They still stood a little below the surface of the wharf, not that it would protect them much. Deven gave her a frank appraisal. “And if you go there now, tired as you are, will I be any safer? Weariness can drive any man to error.” His mouth quirked wryly. “Or any woman. Or faerie.”
Lune did not want to hear of the risk. She had measured it herself, time and again, even before she fell out of favor. It was the way of the Onyx Court. One mistake, one wrong word… she was so very tired of that world.
“Come,” Deven said, and took her by the hand.
She followed him in a daze, too tired to ask questions. He led her through the streets, and it seemed like they walked forever before they arrived at a house. Lune knew she should protest — her absence might raise suspicion — but pathetic as it was, the thought of spending even one night outside the Onyx Hall was enough to make her weep with relief.
A single candle lit their way, kindled from one by the door; up the stairs they went, and then something made an appalling amount of noise as Deven dragged it from under the bed and out the chamber door. “Sleep here for tonight,” he said, before he left her. “I’ll keep near.”
That was not safe. But Lune was well past the point of arguing. She collapsed onto the bed, barely pausing to pull a blanket over herself, and slept.
When morning came, she found herself in a small, moderately appointed bedchamber. On the floor beside her was a large, empty box; the noise must have been Deven dragging a mattress free of the truckle bed.
Her glamour had faded while she slept. It had been too long since she ate from that loaf of bread. Lune closed her eyes and rebuilt it, far better this time, making herself into an auburn-haired young woman with work-roughened hands, then pinched off another bite from the lump she carried with her. She dared not leave it behind in the Onyx Hall.
In the neighboring chamber, the mattress lay on the floor; Deven she found downstairs. Pausing at the door, Lune looked around at the modest pewter plate on the sideboard, the cittern in one corner, with two of its strings broken. She had thought briefly last night that the place might belong to some former agent of Walsingham, and had been both right and wrong. “This is your house.”
He’d glanced up at her approach. “Yes.” After a pause, he added, “I know. I should not have brought you here. But I was tired, too, and did not know where else to go; it seemed unkind to put my father in danger. We shall not do it again.”
It was too late to undo. Lune came forward a few steps, smoothing the apron over her skirt. She looked like a maidservant for the house. “I’ll take my leave, then.”
“They know about me, do they not?” The room was dim, even though it was morning; Deven had kept the windows shuttered, and only a few lights burned. They accentuated the hollows in his face. He had not been sleeping well.
“Yes,” Lune said. Taking a deep breath, she added with sincerity, “I am sorry for it. I cannot play the part of a man, and Walsingham would not take a woman into his confidence. The only course open to me was to attach myself to someone in his employ.” That skirted too close to the wound between them. “They knew you were my contact in his service.”
He was dressed once again as a gentleman, though not completely; his servants were nowhere in evidence.
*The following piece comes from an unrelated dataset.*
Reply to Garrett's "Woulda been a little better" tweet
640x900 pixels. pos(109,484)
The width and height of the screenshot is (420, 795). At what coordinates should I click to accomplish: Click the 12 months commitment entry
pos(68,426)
The sleeves of his doublet lay across his knees, and the aglets of his points dangled loose from his shoulders. “Would I still be in danger, had it ended at that?”
“Yes.” He deserved honesty. “They would kill you, to make themselves safe.”
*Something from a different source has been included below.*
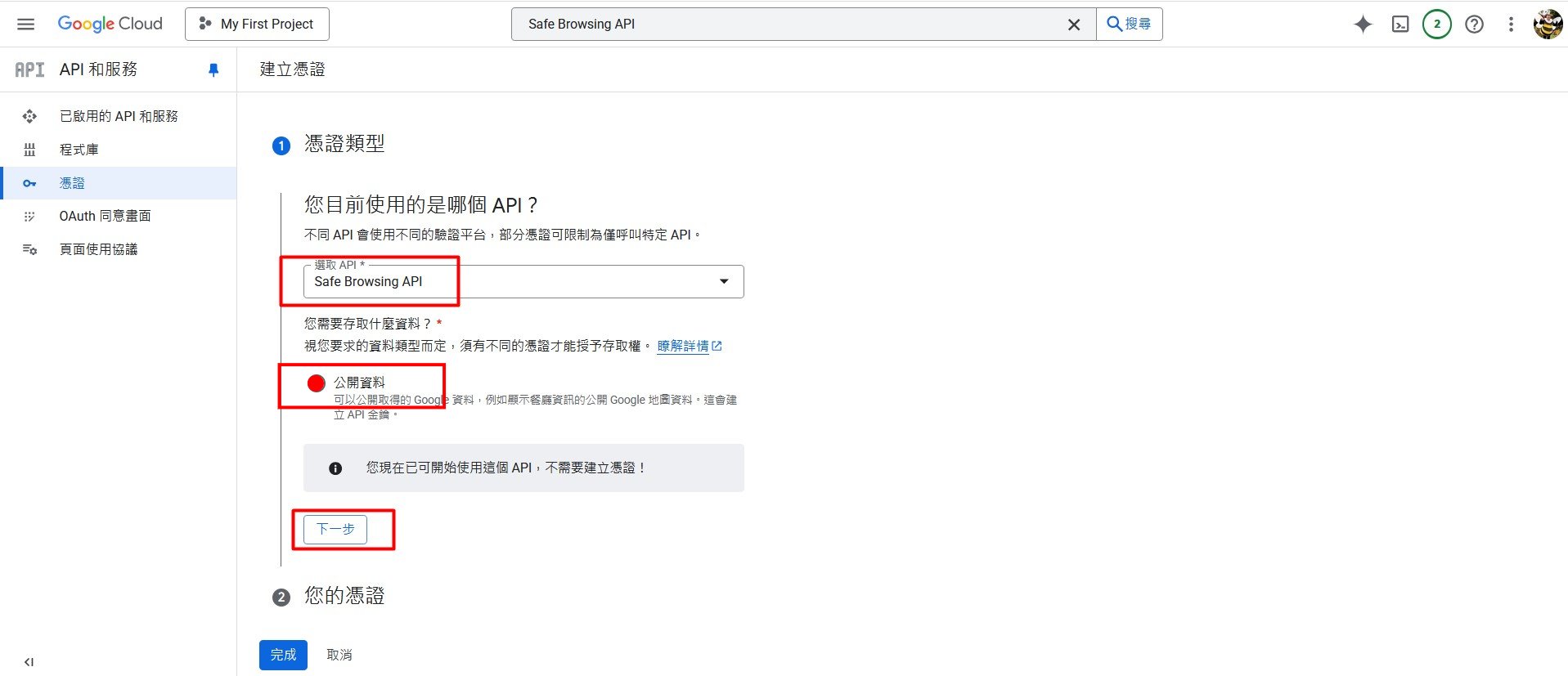Unpin API 和服務 using pin icon
This screenshot has width=1568, height=676.
pyautogui.click(x=213, y=69)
“Well.” Deven’s fingers brushed over the vines embroidered on one sleeve, then stilled. “My Queen has commanded me to break her pact with yours. Even if that is a separate thing from this other one we are chasing, we need each other’s aid. But I do not know how one might escape a curse.”
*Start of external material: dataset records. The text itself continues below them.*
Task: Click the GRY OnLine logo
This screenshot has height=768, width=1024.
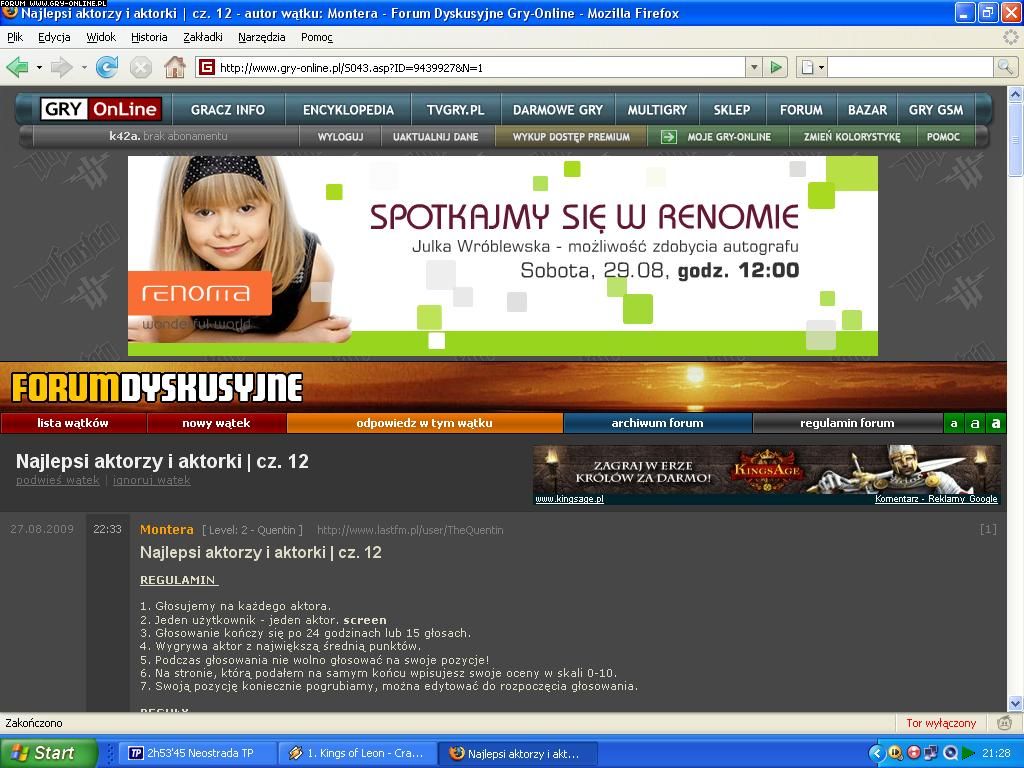Action: 101,110
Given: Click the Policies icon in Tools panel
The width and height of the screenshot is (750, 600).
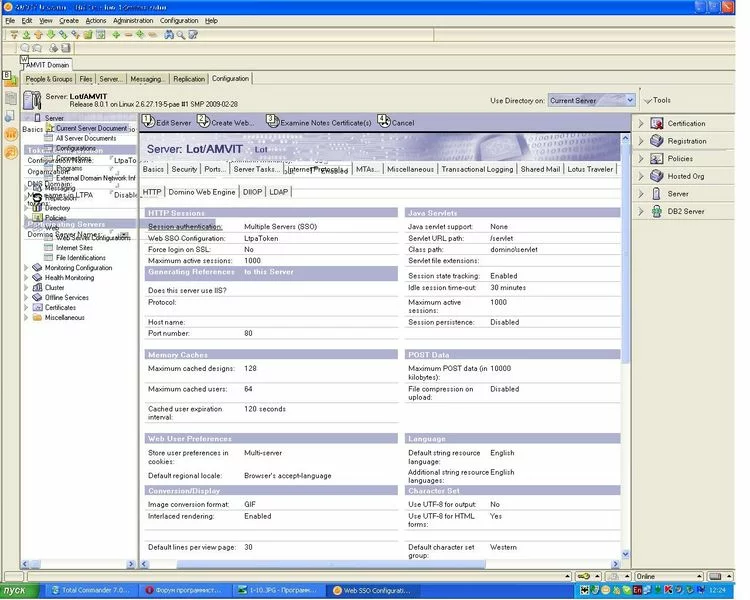Looking at the screenshot, I should coord(657,159).
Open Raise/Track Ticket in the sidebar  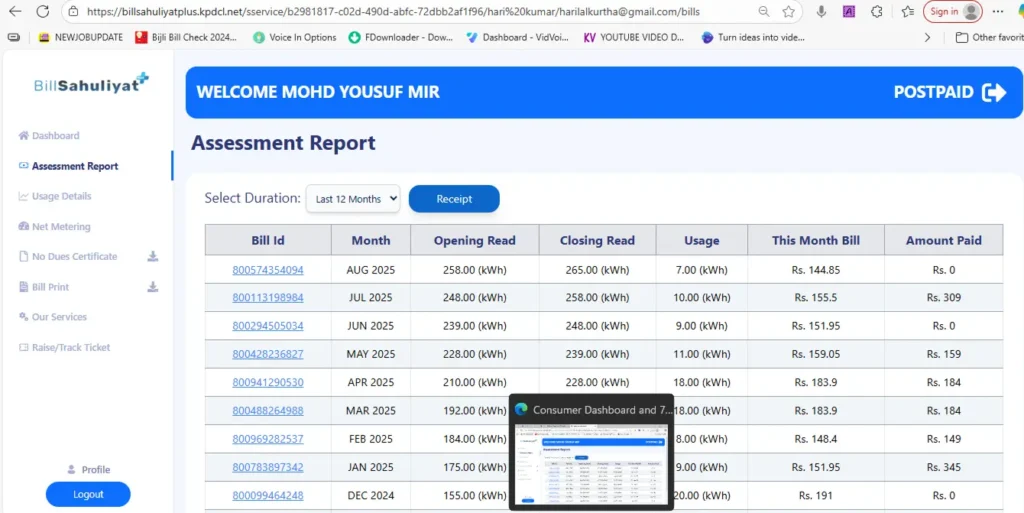coord(70,348)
The door was behind Lune, a silent reminder that she should leave. Doing so would only slow their progress, though; the only true safety lay in completing their task. Hoping she was not making a terrible mistake, Lune sat.
“Nor I. A curse may only be ended on its own terms. But Suspiria tried that, and failed. I do not think anyone could absolve her of it. The man who laid it might have lifted it, but he is long dead. And Tiresias — Francis — believed it still bound her.”
“He had some vision, the Goodemeades said. Did he never speak of it to anyone else?”
Lune shook her head, more in bafflement than confident denial. “If ’twere part of the binding she laid on him — she has this jewel, that she can use to place commands on others, so they must obey or die. She might have bound him not to speak of that vision. But even if she did not… he died before he could tell me.”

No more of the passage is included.